2.5 X-ray structure determination

A suitable single crystal was mounted on a glass fiber. At T = 153 K, graphite-monochromatized Mo radiation (λ = 0.71073 Å) was used to measure intensity data on a Bruker APEX-II area detector. Data reduction and cell refinement were performed using the programs Saint. 36 The absorption corrections are carried out with Sadabs. 37 The structure was solved by Direct Methods and refined by least-squares methods against F2 using the program Shelxl 38 as implemented in the Olex-2 program system. 39 Because the crystal easily weathered, the disorder of solvent water molecules in the crystal is too difficult to be determined. As a consequence, the solvent water molecules were masked with the routine provided in Olex-2. Some diffraction points are missing because some low-angle diffraction points have large fitting errors, which may be due to the instrument. Table 1 summarizes the crystal data and experimental parameters pertinent to the structure determination. The relevant bond length and bond angle data are listed in Table 2.

Table 1:

Crystal data and structure refinement of the cobalt(II) coordination polymer.

Molecular formula C64H58CoN12O8
Molecular weight Mr 1,182.15
Crystal system Triclinic
Space group P 1
a / Å 11.3886(10)
b / Å 11.8799(10)
c / Å 13.5302(12)
α / deg 113.2120(10)
β / deg 99.119(2)
γ / deg 97.4360(10)
V / Å3 1,623.6(2)
Z 1
ρcald / g cm−3 1.21
Absorption coefficient / mm−1 0.3
F(000) / e 617
Crystal size / mm3 0.5 × 0.5 × 0.5
2θ range for data collection / deg 3.366–50.000
Reflections collected 8,341
Independent reflections 5,686
Rint; Rsigma 0.0195; 0.0399
Index ranges hkl −13,+13; −9,+14; −16,+15
Refinement method Full-matrix least-squares
Data; restraints; parameters 5,686; 36; 386
Goodness-of-fit on F2 1.087
Final R1; wR2 [I > 2 σ(I)] 0.0432; 0.1269
Final R1; wR2 (all data) 0.0535; 0.1334
Largest diff. peak; hole / e Å−3 0.27; −0.33
Table 2:

Selected bond lengths (Å) and angles (deg) of cobalt(II) coordination polymera.

Bond lengths
Co1–O21 2.0556(14) Co1–O31 2.1214(16)
Co1–O2 2.0557(14) Co1–N1 2.1791(17)
Co1–O3 2.1214(16) Co1–N11 2.1792(17)
Bond Angles
O21–Co1–O2 180 O21–Co1–N11 89.85(6)
O2–Co1–O31 89.95(6) O3–Co1–O31 180
O21–Co1–O31 90.05(6) O31–Co1–N11 92.32(6)
O2–Co1–O3 90.05(6) O3–Co1–N1 92.32(6)
O21–Co1–O3 89.95(6) O31–Co1–N1 87.68(6)
O2–Co1–N1 89.85(6) O3–Co1–N11 87.68(6)
O21–Co1–N1 90.15(6) N1–Co1–N11 180
O2–Co1–N11 90.15(6)

  1. aSymmetry operation: 1: 1–x, 1–y, 2–z.

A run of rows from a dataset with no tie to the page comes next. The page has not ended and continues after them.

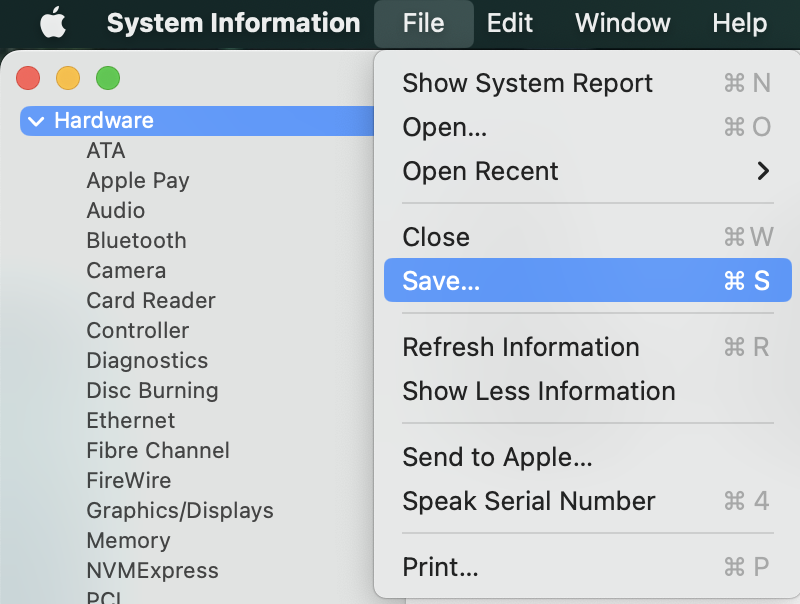The width and height of the screenshot is (800, 604).
Task: Select Refresh Information menu entry
Action: coord(520,347)
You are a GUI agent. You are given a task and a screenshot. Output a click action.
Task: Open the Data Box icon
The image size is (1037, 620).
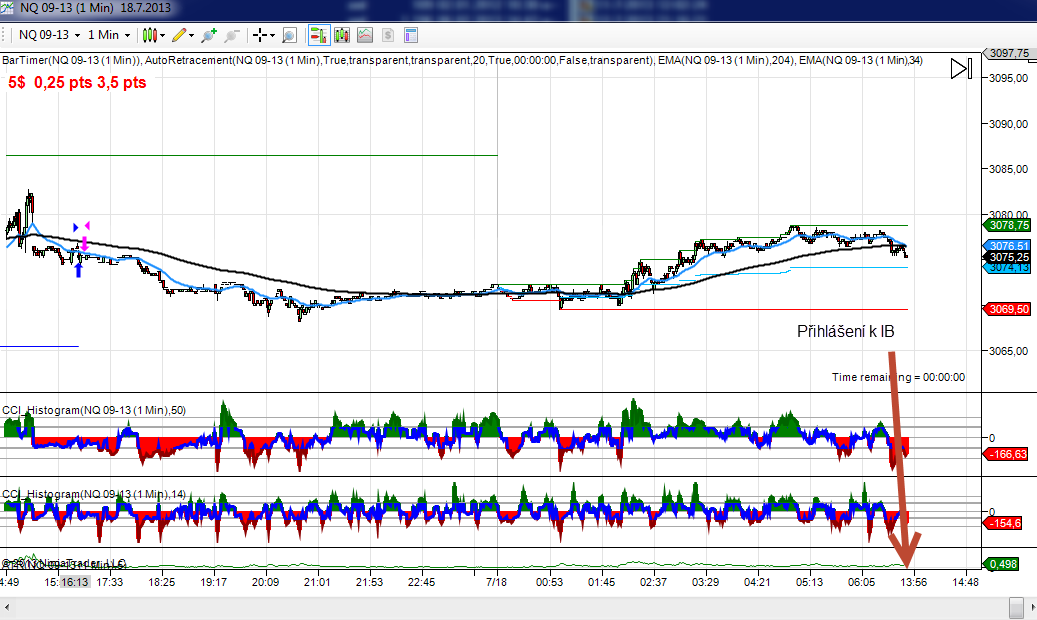[x=289, y=35]
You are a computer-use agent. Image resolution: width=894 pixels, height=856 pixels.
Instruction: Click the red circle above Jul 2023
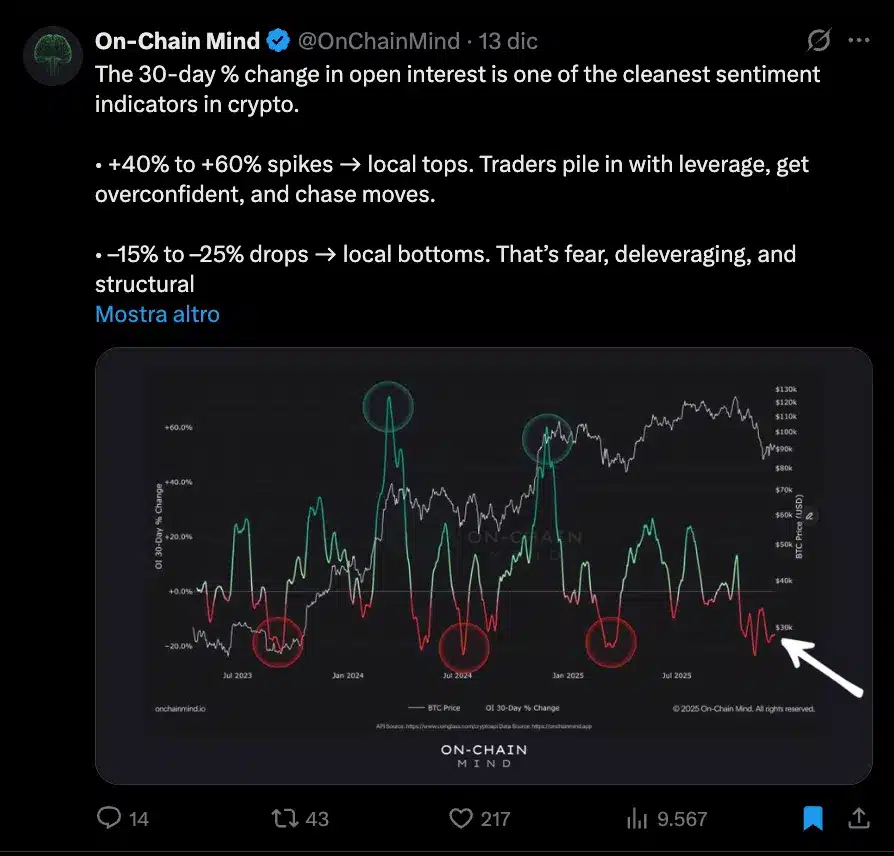click(x=277, y=641)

CCDC 2413795 contains the supplementary crystallographic data for this paper. These data can be obtained free of charge from The Cambridge Crystallographic Data Centre via www.ccdc.cam.ac.uk/data_request/cif.

3 Results and discussion

A new cobalt(II) coordination polymer was synthesized by the solvothermal method and characterized. The results of elemental analysis are consistent with the theoretical composition. The polymer is insoluble in methanol, ethanol, acetonitrile, and water, but slightly soluble in dimethylformamide (DMF), dimethylacetamide (DMA) and dimethylsulfoxide (DMSO).

The IR spectra of the ligand bpbe and of the cobalt(II) coordination polymer are shown in Figure S1 (Supporting Information available online). The IR absorption peaks of bpbe at 1,292 and 1,079 cm−1 can be attributed to the tensile vibrations v(C–N) and v(C–O–C). 40 , 41 Compared with the ligand bpbe, the bands of v(C–N) and v(C–O–C) of the cobalt(II) coordination polymer are shifted by only about 1 and 13 cm−1, respectively, indicating the coordination between bpbe and the metal center. 42 , 43 , 44 , 45 Figure S2 shows the UV/Vis spectra of bpbe and the cobalt(II) coordination polymer in DMF solution at 298 K. Due to the n-π* and π-π * transitions of benzimidazole, the ligand bpbe produces two maximum at 287 and 279 nm, 46 , 47 , 48 , 49 which are slightly red-shifted for the complex. 50 , 51

3.1 Description of the crystal and molecular structure

The compound crystallizes in the monoclinic system with space group P 1 with Z = 1 formula unit. As is shown in Figure 1a, the polymer has a chain structure running along the a axis., where the terephthalate anions bridge the Co(II) ions. The asymmetric unit consists of one Co(II) ion, two bpbe ligands, one terephthalate and two coordinated H2O molecules. The central cobalt atom is hexa-coordinated by two N atoms from two bpbe ligands, two oxygen atoms from carboxylate groups of terephthalate, and two oxygen atoms from H2O molecules (Figure 1b). The coordination geometry of cobalt(II) can be best described as a twisted octahedron (Figure 1c). As is illustrated in Figure 1d, the bpbe ligand adopts the monodentate coordination mode.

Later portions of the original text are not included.